Ausgewählter Text:
"""

Die TP sind keine anatomischen Strukturen. Die meisten von ihnen sind am Muskel-Sehnen-Übergang lokalisiert, und zwar in Bereichen mit vielen Schmerzrezeptoren, etwa am Trochanter major oder den Ansätzen der subokzipitalen Muskeln. Die Palpation der TP ist für Fibromyalgie-Patienten sehr schmerzhaft. Es gibt jedoch im Gegensatz zum myofascialen Schmerzsyndrom - bei dem regional verspannte Muskelbündel getastet werden können - keinen abnormen Tastbefund.

"""

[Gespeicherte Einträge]

"""

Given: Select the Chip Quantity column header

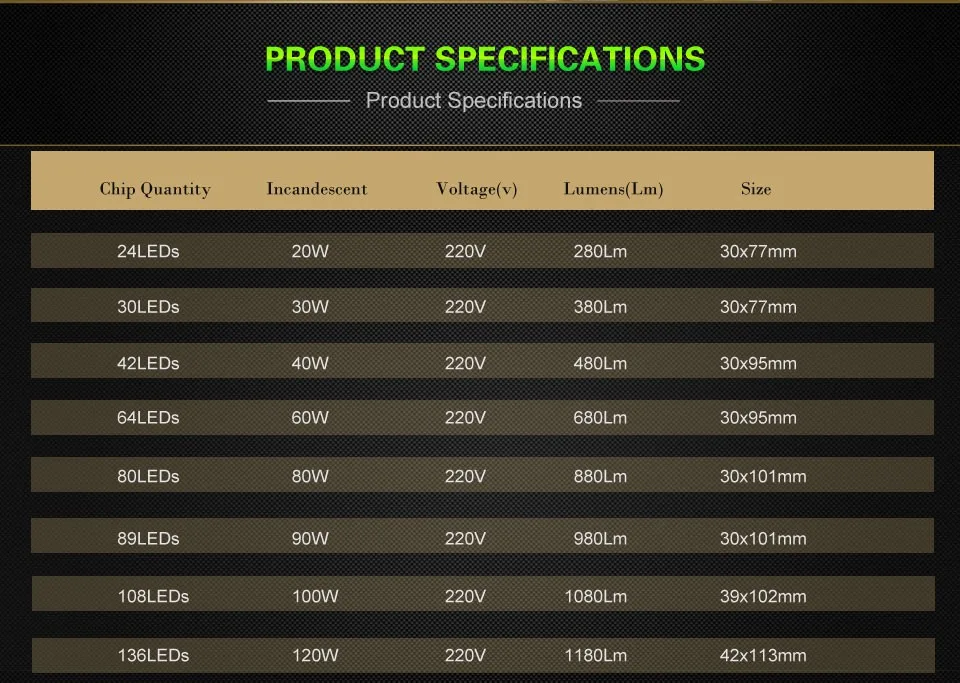Looking at the screenshot, I should click(x=155, y=189).
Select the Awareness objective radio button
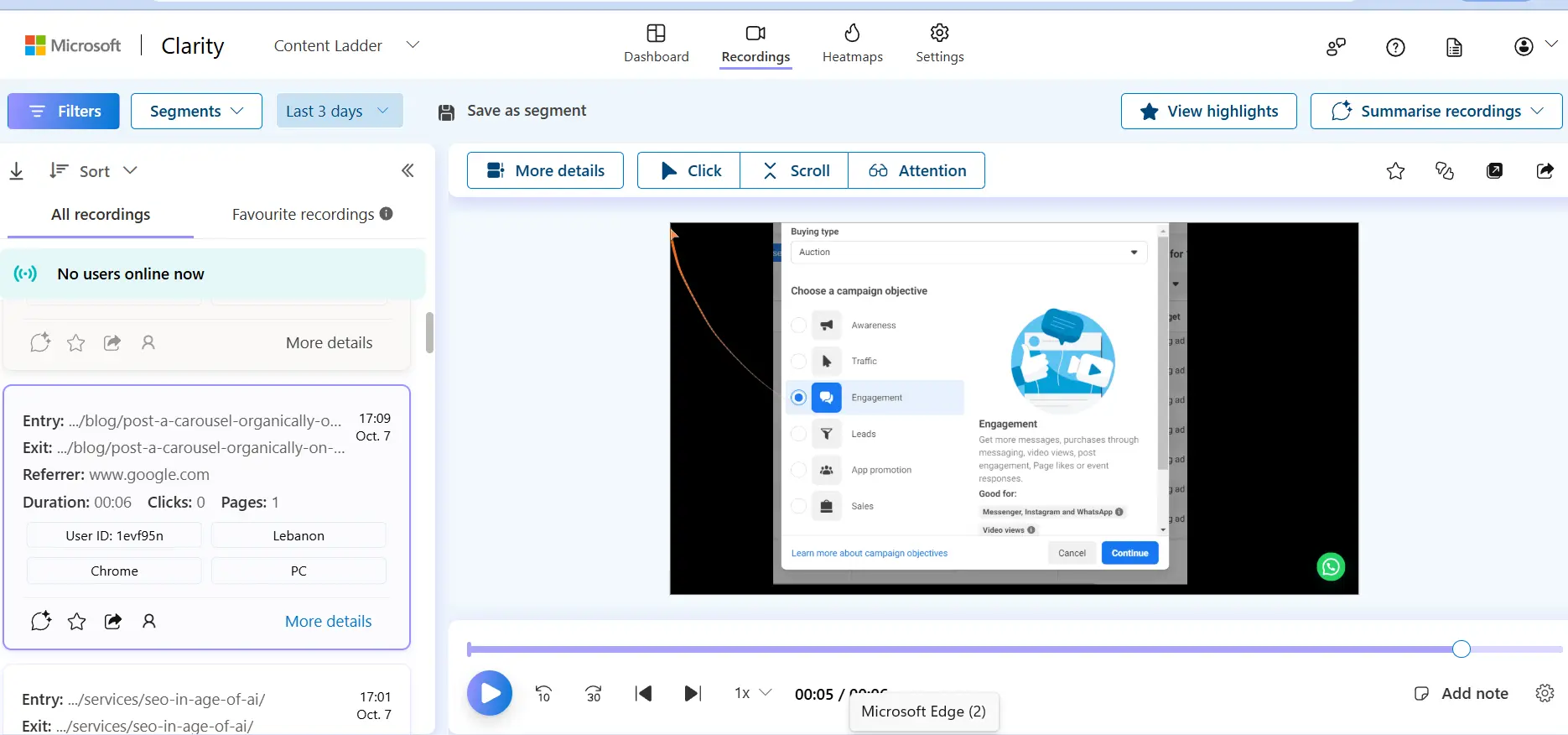This screenshot has height=735, width=1568. [798, 326]
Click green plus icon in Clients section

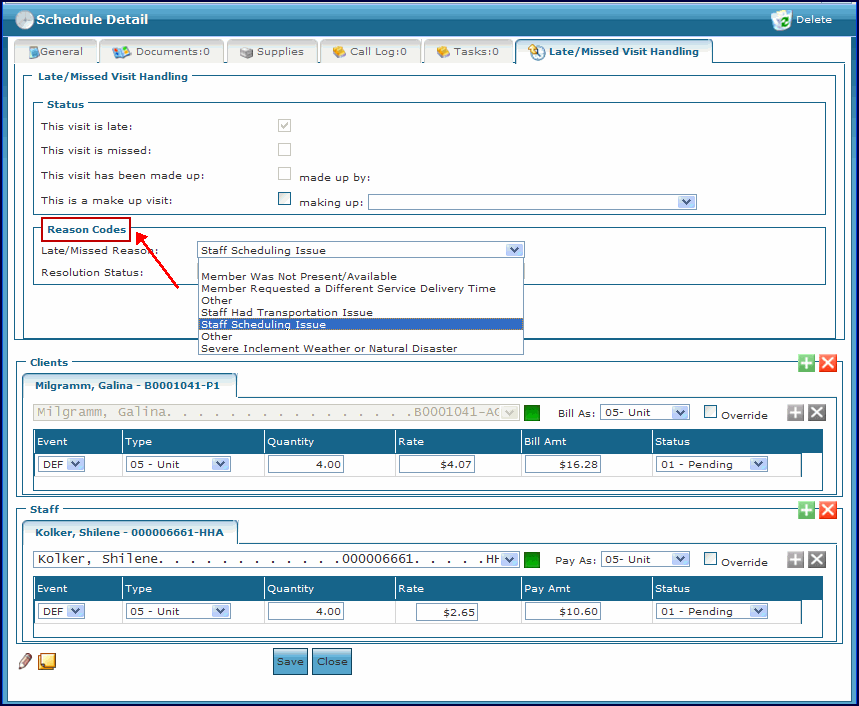pos(806,364)
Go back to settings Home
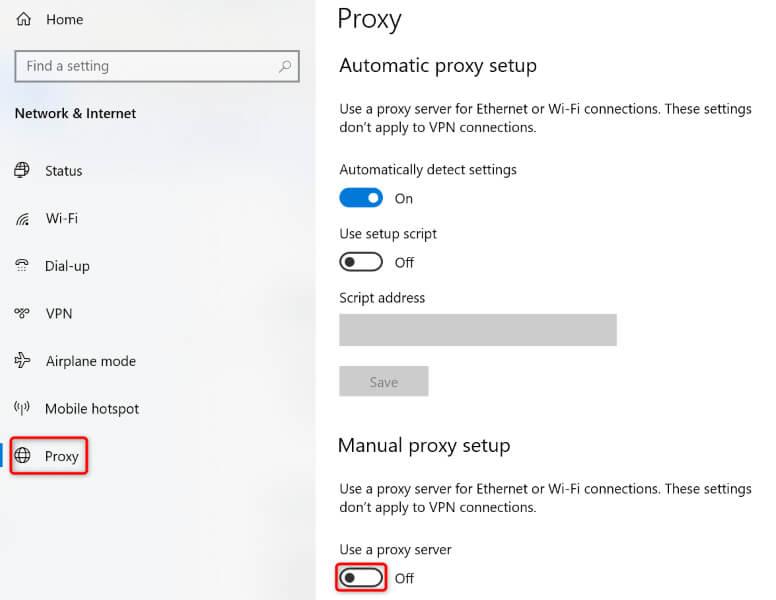776x600 pixels. 64,19
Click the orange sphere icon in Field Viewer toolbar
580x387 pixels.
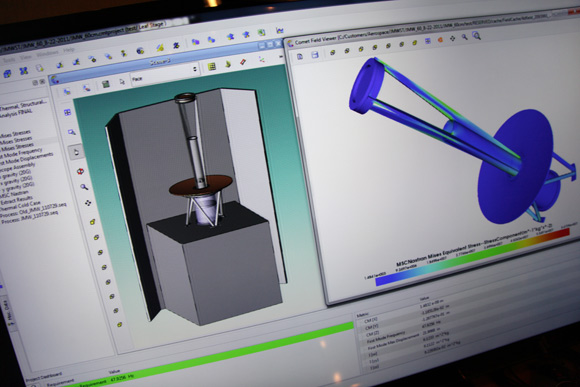click(440, 39)
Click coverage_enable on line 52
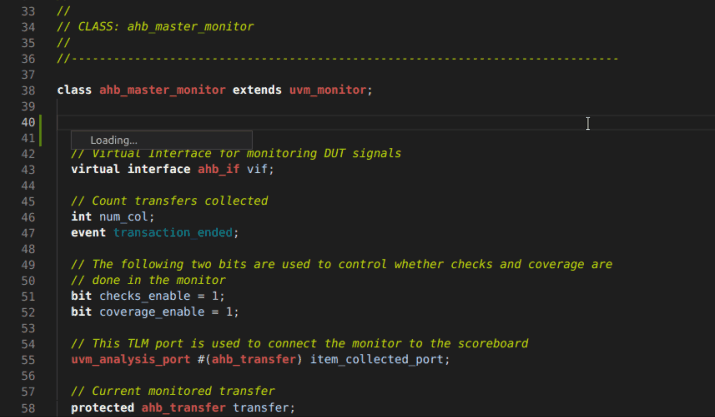The image size is (715, 417). (x=147, y=311)
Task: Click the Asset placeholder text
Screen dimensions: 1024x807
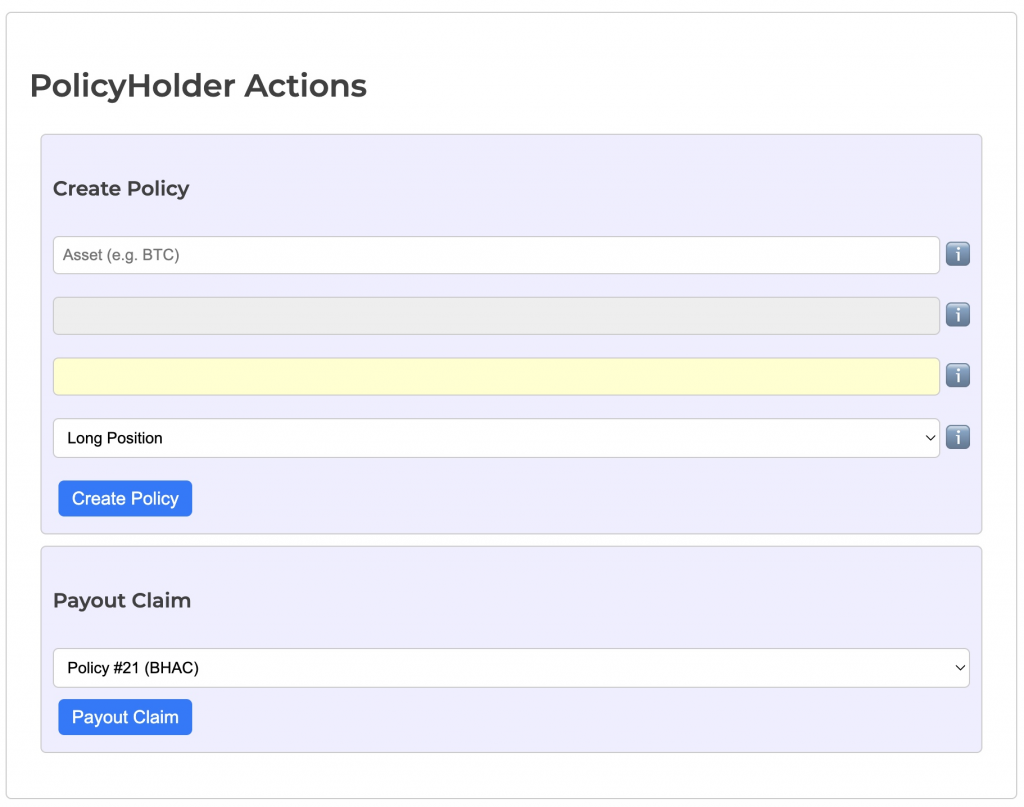Action: (x=121, y=255)
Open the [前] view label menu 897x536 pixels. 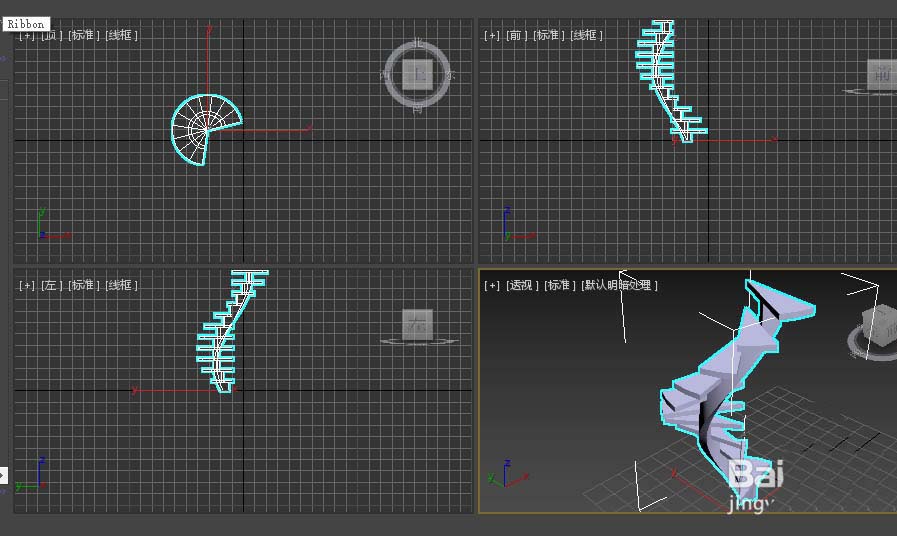point(517,35)
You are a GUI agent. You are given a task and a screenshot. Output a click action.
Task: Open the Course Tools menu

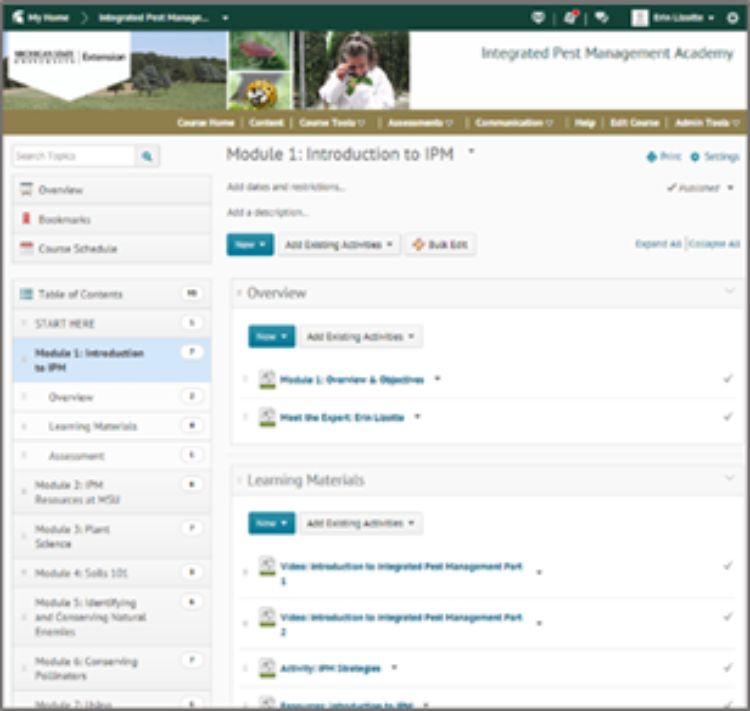[x=333, y=123]
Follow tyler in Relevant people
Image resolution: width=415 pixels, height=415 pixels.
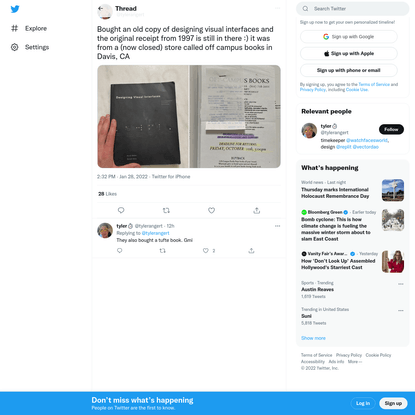pyautogui.click(x=391, y=129)
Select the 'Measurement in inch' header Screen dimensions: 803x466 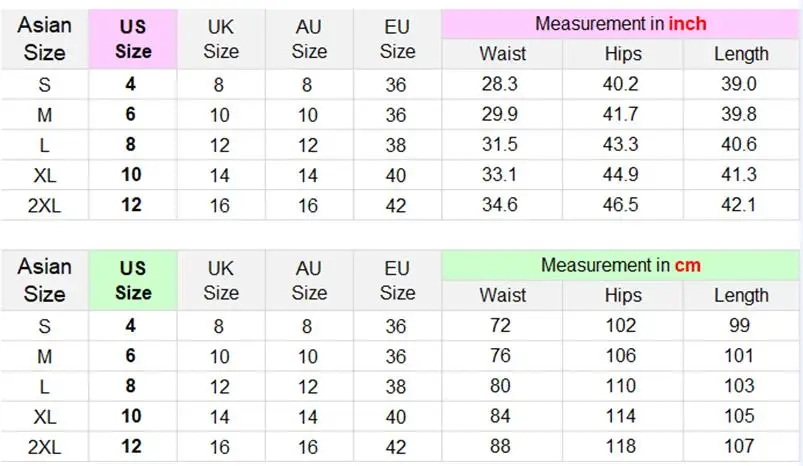coord(620,24)
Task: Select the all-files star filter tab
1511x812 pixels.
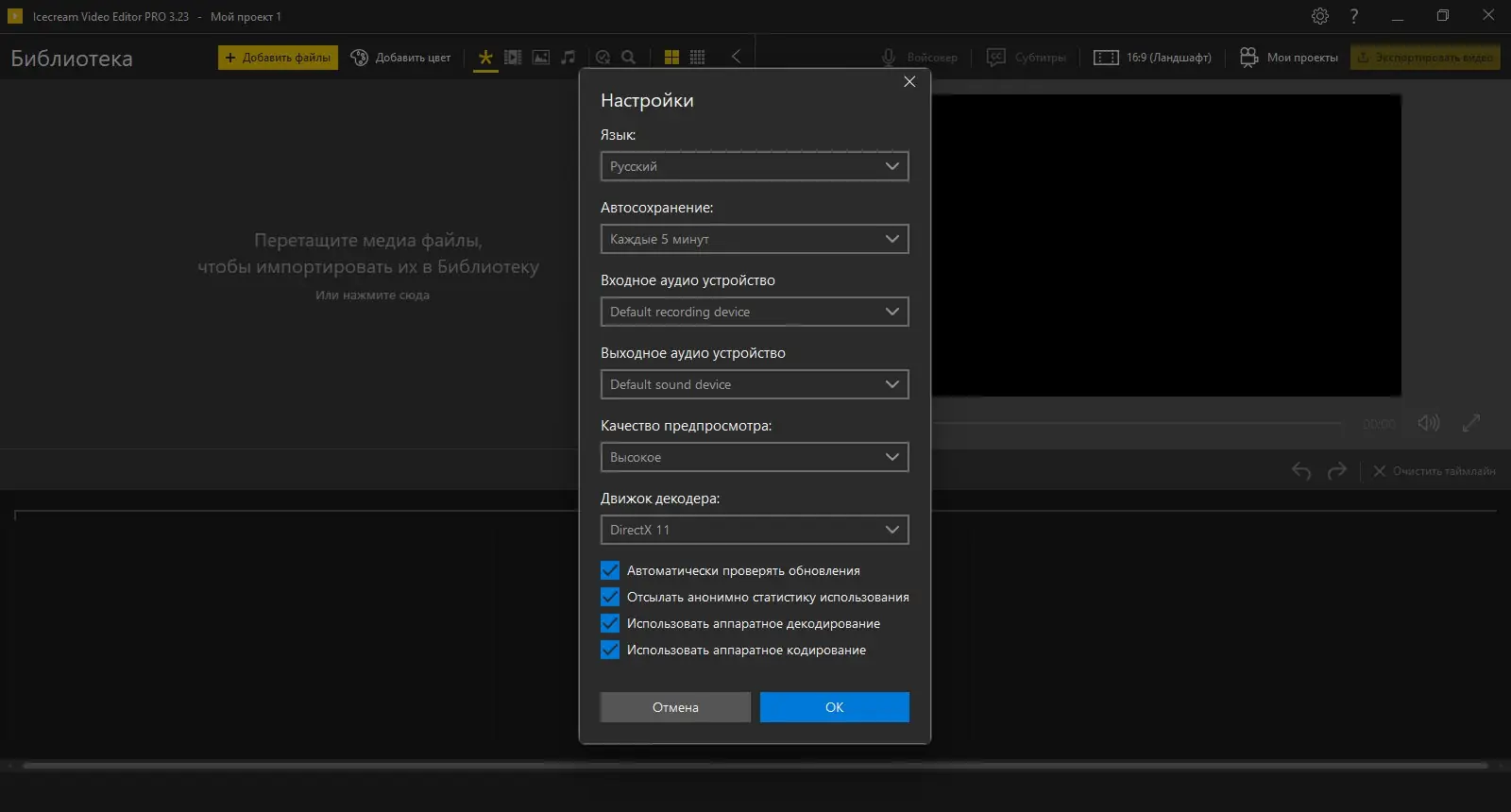Action: [485, 58]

"""

Aufgaben zur Übung:
1. Beantworten Sie kurz die folgenden Fragen zum Text über Fibromyalgie:
(a) Wo sind die meisten TP lokalisiert?
(b) Wie empfinden Fibromyalgie-Patienten die Palpation der TP?
(c) Was kann beim myofascialen Schmerzsyndrom getastet werden?
2. Nennen Sie alle Wörter im Text über Fibromyalgie, die die Zeichenfolge „Schmerz“ enthalten, unabhängig von Groß- und Kleinschreibung.
3. Knüpfen Sie an den Text über Fibromyalgie an, und setzen Sie ihn nach seinem letzten Satz fort.

Nummerierte Antworten:
1.
(a) Am Muskel-Sehnen-Übergang, in Bereichen mit vielen Schmerzrezeptoren.
(b) Als sehr schmerzhaft.
(c) Regional verspannte Muskelbündel.

2. Schmerzrezeptoren, schmerzhaft, Schmerzsyndrom

3.
Die Ätiologie der Fibromyalgie ist weitgehend unklar. Erste molekularbiologische Befunde wiesen auf genetische Besonderheiten bestimmter Allele von Serotoninvorstufen-Genen hin, so Pongratz. Bei Fibromyalgie-Patienten wurden erniedrigte Serotoninspiegel im Blut gemessen. Der Neurotransmitter Serotonin hemmt etwa im Rückenmark die Schmerz-weiterleitung. Die Manifestation einer Fibromyalgie wird durch häufige Schmerzreize aus der Körperperipherie gefördert.

Im Tiermodell zur Chronifizierung muskuloskelettaler Schmerzen konnte belegt werden, daß nach wiederholten Schmerzreizen die entsprechenden Neuronen auch spontan aktiv werden und sich im weiteren Verlauf die entsprechenden Schmerz-verarbeitenden Bereiche der Großhirnrinde vergrößern. Diese Erkenntnisse korrelieren mit ersten klinischen Untersuchungen bei Fibromyalgie-Patienten.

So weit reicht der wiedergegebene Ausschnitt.